The pre-seasoning went great.  Metal got into the light socket that wasn't suppose to be there was all. I told them I had no problem with the cosmetic dents in the back, one in the lower front. inside shelf dings.  I told her I'm not boxing this thing back up.  I told her I had concerns with the electrical dilemma and I want a new controller or extend my warranty and she said with the cosmetic issue you won't be happy so then that's when the cut the cord solution and we send you a new one came up.   Because they don't want to spend money on shipping to get back a scratch and dent potentially fried smoker. LOL  I would have all kinds of extra parts:  controller, racks, door, remote, water pan, heating element. LOL.  I'm laughing too hard I've got to end this post

-Kurt


----------



## daricksta (Jun 2, 2015)

Dr K said:


> The pre-seasoning went great.  Metal got into the light socket that wasn't suppose to be there was all. I told them I had no problem with the cosmetic dents in the back, one in the lower front. inside shelf dings.  I told her I'm not boxing this thing back up.  I told her I had concerns with the electrical dilemma and I want a new controller or extend my warranty and she said with the cosmetic issue you won't be happy so then that's when the cut the cord solution and we send you a new one came up.   Because they don't want to spend money on shipping to get back a scratch and dent potentially fried smoker. LOL  I would have all kinds of extra parts:  controller, racks, door, remote, water pan, heating element. LOL.  I'm laughing too hard I've got to end this post
> 
> -Kurt


So let me get the synopsis on this absurdist play straight: you've been told to cut the cord on your current smoker, they'll take your word for it that you did since it relieves them of legal liability should you be accidentally fried along with your smoker, and they're sending you a brand, spankin' new one?

What I think would be hilarious would be if you mined the parts from the new smoker to fix the scratched-and-dented one.

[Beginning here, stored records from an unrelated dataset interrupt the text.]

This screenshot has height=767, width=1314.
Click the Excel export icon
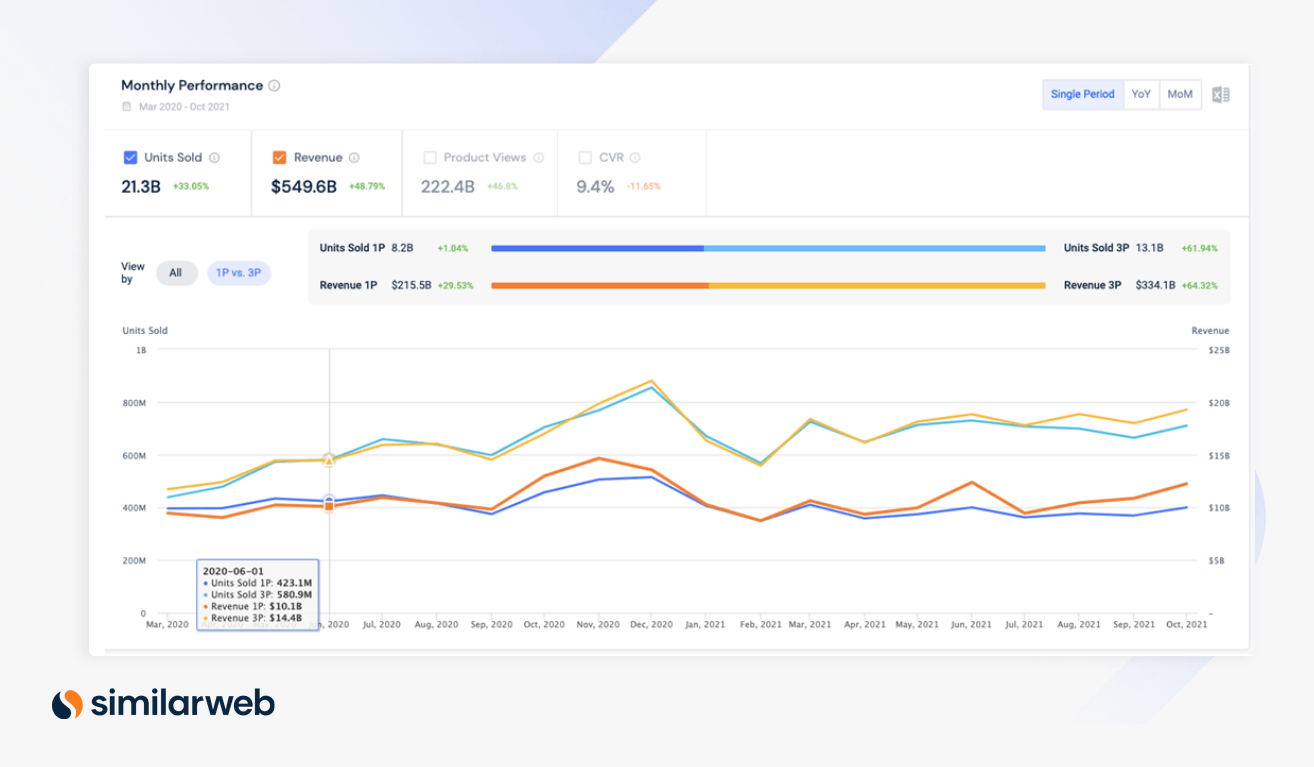click(1220, 95)
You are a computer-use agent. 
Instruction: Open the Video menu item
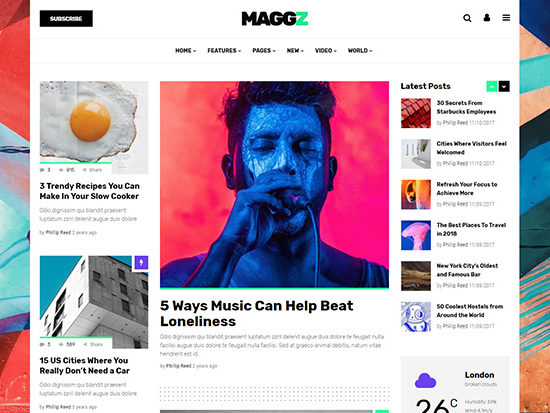[326, 51]
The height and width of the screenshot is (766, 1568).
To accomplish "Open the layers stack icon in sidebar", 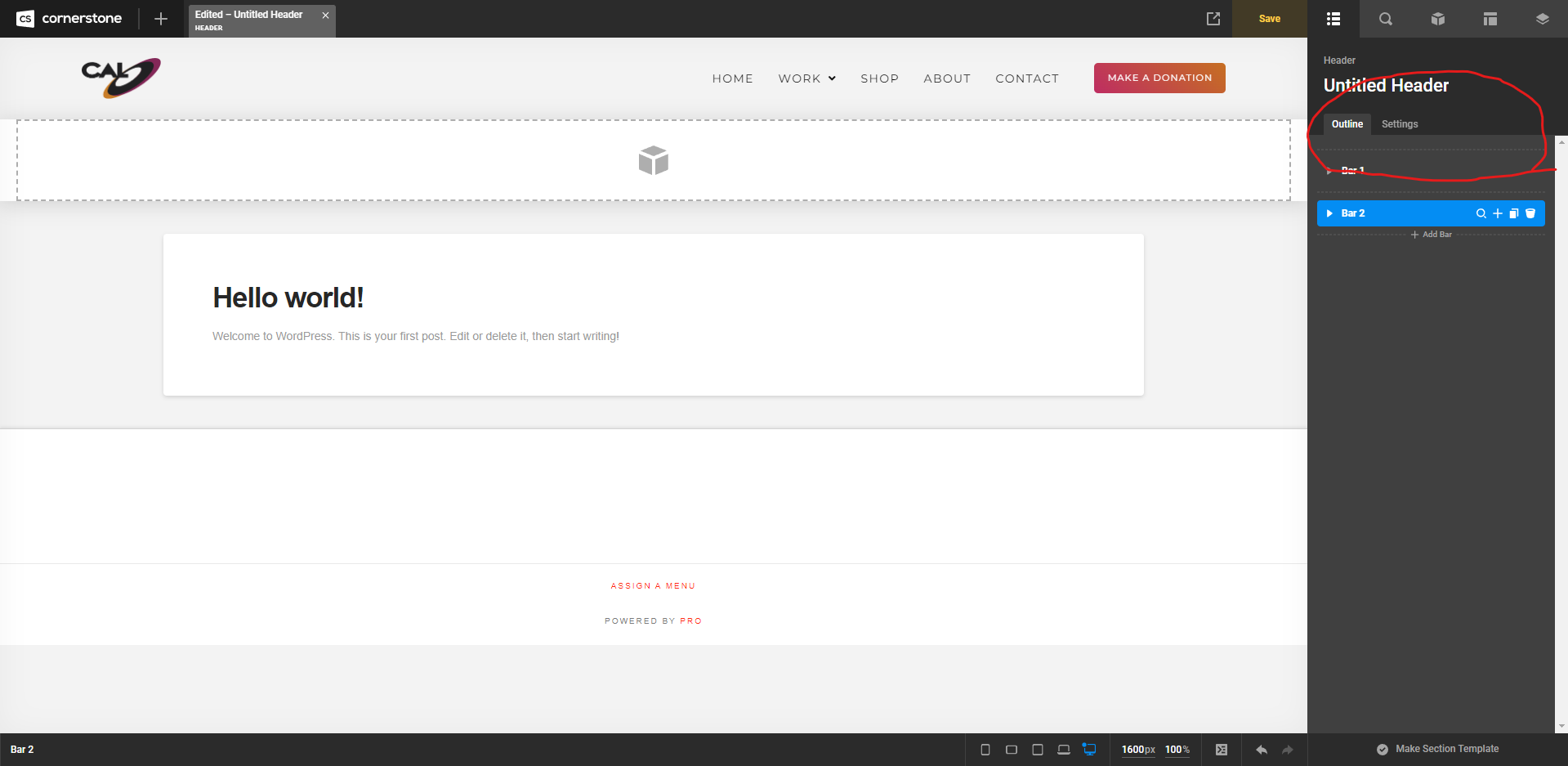I will (1542, 19).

This is based on this old joke: "A Jewish woman had two chickens. One got sick, so the woman made chicken soup out of the healthy one to help the sick one get well."


----------



## dr k (Jun 2, 2015)

daRicksta said:


> So let me get the synopsis on this absurdist play straight: you've been told to cut the cord on your current smoker, they'll take your word for it that you did since it relieves them of legal liability should you be accidentally fried along with your smoker, and they're sending you a brand, spankin' new one?
> 
> What I think would be hilarious would be if you mined the parts from the new smoker to fix the scratched-and-dented one. This is based on this old joke: "A Jewish woman had two chickens. One got sick, so the woman made chicken soup out of the healthy one to help the sick one get well."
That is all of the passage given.